### 演習のねらい
本文抜粋で名前が挙がっている実在の人物をすべて挙げてください。

### 本文抜粋
========================================================================

私も高校2年生の娘にぜひ観てほしくて、「これ観てね」とLINEを送りました。「?」という返事が届きましたが(笑)。ジブリなどに比べると一般的な認知度はまだまだ低いですが、観て頂ければ作品の良さがわかってもらえると思うので、自信をもって放送することを決めました。
――他局で放送されたアニメを再編集して、金曜ロードショーで放送するのは今回が初めての試みだと伺いました。実現のために社内で苦労されたことや、ハードルなどはありましたか
それは意外になかったですね。本当に良い作品なので、新しい試みとしてやってみようと。ただ、「ヴァイオレット・エヴァーガーデン」はアニメファンの間では有名ですが、一般的には名前すら知らないという方も多いのが現状です。そんな方たちにも観てもらえるように、しっかりと宣伝しようという話になりました。
著名人の推薦コメントや座談会などの取り組みに加えて、第1週用に『3分でわかるヴァイオレット・エヴァーガーデン』、第2週用には『外伝を観る前に』という6分の告知動画も作成しました。このためだけに金曜ロードのナレーターを務めるサッシャさんや朴璐美さんにナレーションをお願いして、石立監督にも監修して頂きました。
――告知の際に「泣けるアニメNO.1」という紹介をされています。その通りではありますが、泣けるからいい作品、というわけではないので、ちょっと複雑な気持ちもあるのですが、どのような想いでこのようなキャッチコピーにしたのでしょうか
ファンの方の中にはそういった声もあることは知っていますが、この作品を知らない方にまずは観てもらうために、あえてベタな「泣けるアニメ」という言葉を選びました。
劇中のヴァイオレットの言葉にも「人には届けたい想いがあるのです。届かなくてもいい手紙なんてないのですよ」というものがありますが、私たちとしても、ぜひ作品を観てほしいという想いを、多くの方に届けたい。そのために「泣けるアニメ」という言葉を使ったり、時間をかけて告知動画を作成しました。
知る人ぞ知る名作を、誰もが知る名作にしたい。ヴァイオレット・エヴァーガーデンが国民的なアニメになってほしいという想いで、やらせて頂いています。

========================================================================

### 抽出資料
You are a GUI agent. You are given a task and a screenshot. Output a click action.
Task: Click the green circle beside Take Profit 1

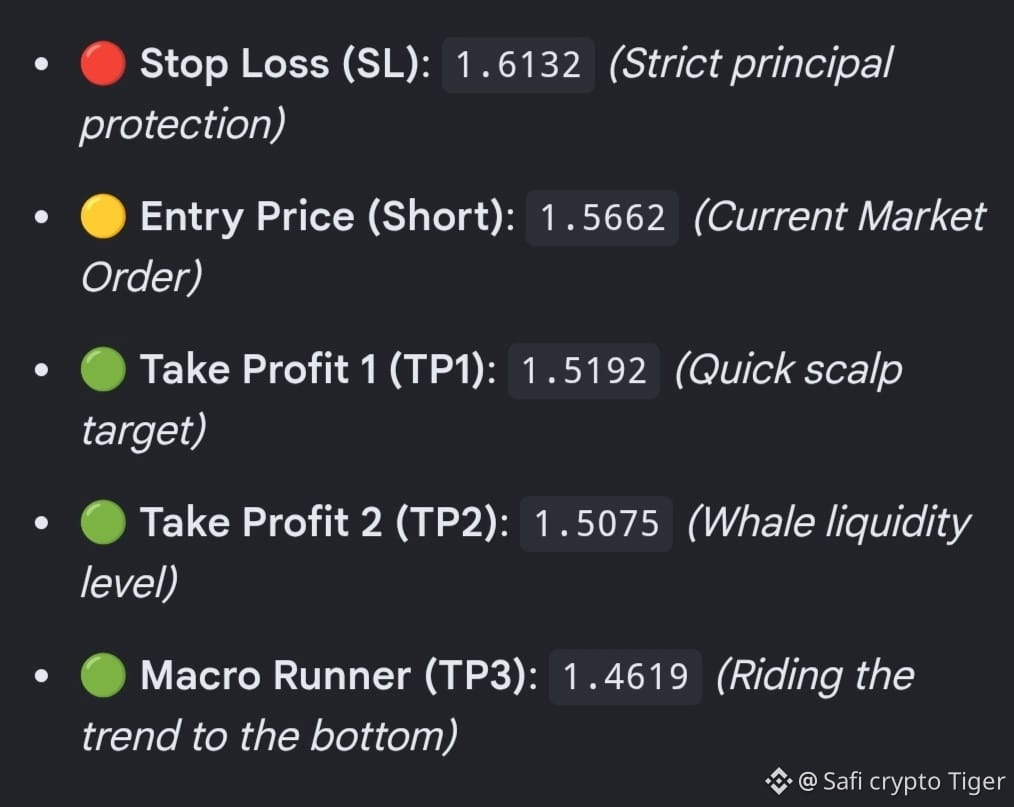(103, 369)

========================================================================

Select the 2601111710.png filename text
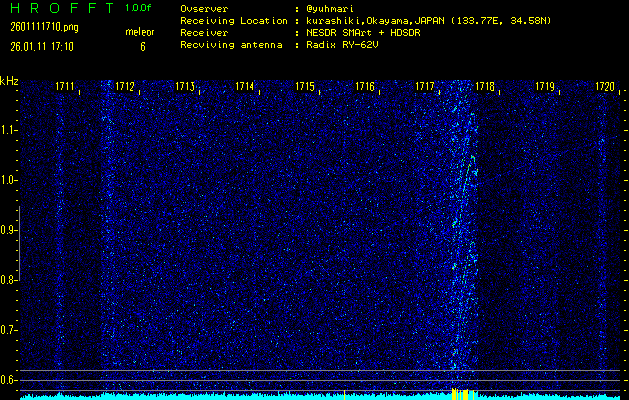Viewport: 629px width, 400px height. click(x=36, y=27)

========================================================================

### 以下の回答
サッシャさん、朴璐美さん、石立監督